Google Translate—the Web and mobile tool that performs machine-learning-based translation of over 100 languages—has a small problem: to some degree, it depends on the kindness of strangers, both directly and indirectly. And that dependence can be gamed for amusing (or enraging) result, as we discovered today while working on a story about North Korea's recent ballistic missile launches.

When using Google Translate's live feature—which performs machine-learning-driven translation of text viewed through a mobile device's camera—to translate an article in the North Korean periodical Tongil Sinbo, we discovered that the feature translated the Korean characters for "Supreme Leader" as "Mr. Squidward," as shown in the image above.

"Supreme Leader" is the title used for North Korea's leader, Kim Jong Un. "Mr. Squidward" is the formalized way to address a character from the cartoon Spongebob Squarepants.

When translating from a static image, Google Translate properly reads the Korean characters in question.
This sort of comedic alteration of translation is possible because the machine-learning engine behind the system learns from a corpus of web sources, and suggested "better" translations offered by users, and those "improved" translations could be given greater weight in languages that do not have a large corpus of translations to work from.
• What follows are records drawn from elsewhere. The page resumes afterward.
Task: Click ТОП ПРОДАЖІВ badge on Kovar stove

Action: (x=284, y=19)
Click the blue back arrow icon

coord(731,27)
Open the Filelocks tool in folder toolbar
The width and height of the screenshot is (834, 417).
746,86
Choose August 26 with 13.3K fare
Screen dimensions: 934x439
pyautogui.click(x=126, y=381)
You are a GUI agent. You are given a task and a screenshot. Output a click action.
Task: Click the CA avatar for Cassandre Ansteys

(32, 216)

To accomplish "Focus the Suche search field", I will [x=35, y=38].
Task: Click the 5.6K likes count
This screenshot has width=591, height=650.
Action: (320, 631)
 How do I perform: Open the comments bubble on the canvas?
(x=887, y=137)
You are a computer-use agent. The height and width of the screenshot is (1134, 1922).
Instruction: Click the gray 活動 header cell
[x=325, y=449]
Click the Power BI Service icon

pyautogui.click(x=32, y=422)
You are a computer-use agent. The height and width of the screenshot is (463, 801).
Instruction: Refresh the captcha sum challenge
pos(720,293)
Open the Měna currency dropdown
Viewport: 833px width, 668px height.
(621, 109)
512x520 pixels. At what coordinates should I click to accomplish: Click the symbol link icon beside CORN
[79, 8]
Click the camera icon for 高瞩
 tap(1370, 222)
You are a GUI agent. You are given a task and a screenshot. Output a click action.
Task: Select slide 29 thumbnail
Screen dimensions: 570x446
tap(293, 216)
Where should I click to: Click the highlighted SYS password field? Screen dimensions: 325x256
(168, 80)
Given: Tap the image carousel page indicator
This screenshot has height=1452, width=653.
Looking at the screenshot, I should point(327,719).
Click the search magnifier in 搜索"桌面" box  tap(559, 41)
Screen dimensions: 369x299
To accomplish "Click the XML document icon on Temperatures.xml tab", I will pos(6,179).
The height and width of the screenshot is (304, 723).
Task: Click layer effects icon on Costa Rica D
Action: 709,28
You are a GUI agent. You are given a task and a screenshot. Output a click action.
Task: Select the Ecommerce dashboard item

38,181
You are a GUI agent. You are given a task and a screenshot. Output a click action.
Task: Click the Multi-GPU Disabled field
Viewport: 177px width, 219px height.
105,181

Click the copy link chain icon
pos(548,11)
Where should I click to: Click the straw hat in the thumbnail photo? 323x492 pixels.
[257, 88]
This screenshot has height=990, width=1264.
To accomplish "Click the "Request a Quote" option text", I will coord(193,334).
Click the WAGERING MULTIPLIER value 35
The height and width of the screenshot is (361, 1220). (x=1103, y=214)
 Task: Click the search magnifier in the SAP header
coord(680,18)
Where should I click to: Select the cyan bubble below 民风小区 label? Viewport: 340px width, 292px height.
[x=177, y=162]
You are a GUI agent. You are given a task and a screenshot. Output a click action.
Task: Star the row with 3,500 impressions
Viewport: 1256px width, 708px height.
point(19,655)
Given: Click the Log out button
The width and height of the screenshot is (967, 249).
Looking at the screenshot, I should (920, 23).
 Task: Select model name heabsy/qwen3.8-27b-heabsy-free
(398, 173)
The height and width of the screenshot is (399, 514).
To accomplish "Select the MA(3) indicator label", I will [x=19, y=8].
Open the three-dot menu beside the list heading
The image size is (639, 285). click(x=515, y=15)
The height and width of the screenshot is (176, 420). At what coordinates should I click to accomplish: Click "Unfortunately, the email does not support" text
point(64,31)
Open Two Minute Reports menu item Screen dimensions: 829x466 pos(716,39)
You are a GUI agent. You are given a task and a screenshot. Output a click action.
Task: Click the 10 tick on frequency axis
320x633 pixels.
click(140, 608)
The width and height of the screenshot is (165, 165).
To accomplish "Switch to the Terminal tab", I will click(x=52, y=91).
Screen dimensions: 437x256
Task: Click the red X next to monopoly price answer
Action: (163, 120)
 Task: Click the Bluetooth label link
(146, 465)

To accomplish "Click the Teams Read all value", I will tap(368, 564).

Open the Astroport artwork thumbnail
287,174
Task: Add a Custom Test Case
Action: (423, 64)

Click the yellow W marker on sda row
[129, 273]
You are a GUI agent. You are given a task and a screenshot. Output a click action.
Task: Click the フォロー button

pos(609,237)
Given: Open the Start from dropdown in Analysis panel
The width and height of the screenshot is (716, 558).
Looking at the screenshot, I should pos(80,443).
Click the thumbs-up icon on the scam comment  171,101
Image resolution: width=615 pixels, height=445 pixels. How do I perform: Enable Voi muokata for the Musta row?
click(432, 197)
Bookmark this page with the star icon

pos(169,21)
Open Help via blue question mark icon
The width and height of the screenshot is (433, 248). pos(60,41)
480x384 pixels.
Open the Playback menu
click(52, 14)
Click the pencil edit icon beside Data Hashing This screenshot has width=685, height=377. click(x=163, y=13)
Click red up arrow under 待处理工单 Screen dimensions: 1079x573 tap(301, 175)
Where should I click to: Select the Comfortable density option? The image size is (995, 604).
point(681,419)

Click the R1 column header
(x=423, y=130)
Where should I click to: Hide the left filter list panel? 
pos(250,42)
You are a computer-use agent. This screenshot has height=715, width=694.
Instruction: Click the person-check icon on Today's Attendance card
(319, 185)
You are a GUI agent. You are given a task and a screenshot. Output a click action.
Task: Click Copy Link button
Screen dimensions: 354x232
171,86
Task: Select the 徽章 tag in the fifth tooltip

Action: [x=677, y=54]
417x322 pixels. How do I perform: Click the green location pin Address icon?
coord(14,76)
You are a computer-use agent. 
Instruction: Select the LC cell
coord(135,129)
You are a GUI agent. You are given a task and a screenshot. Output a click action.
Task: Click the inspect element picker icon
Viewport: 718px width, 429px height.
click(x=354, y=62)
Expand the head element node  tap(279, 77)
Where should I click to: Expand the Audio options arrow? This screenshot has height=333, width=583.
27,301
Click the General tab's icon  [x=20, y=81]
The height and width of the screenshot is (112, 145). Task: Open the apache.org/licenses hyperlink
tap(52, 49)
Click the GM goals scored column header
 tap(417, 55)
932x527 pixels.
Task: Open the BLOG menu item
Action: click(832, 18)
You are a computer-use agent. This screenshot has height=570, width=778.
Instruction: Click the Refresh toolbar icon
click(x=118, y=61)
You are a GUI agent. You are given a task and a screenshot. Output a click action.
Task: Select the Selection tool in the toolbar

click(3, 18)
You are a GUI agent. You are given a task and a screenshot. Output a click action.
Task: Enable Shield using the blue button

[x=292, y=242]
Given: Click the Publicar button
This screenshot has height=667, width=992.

It's essentially the Translate version of the old practice of "Google bombing": changing Google search results for specific names or phrases by using them to link to particular webpages. If a phrase is associated with a specific entity, Translate will assume that is what the phrase means. And that may not even be the result of intentional manipulation.

Most artificial intelligence systems rely on "supervised learning" in some form. As we depend more and more on human-guided machine learning to help us with tasks (such as translation, customer service, predictive analytics, and driving us around), the opportunity for malicious manipulation of machine-learning algorithms will continue to increase, especially for edge cases.

Ars reached out to Google for comment on the mistranslation, but we did not receive a response.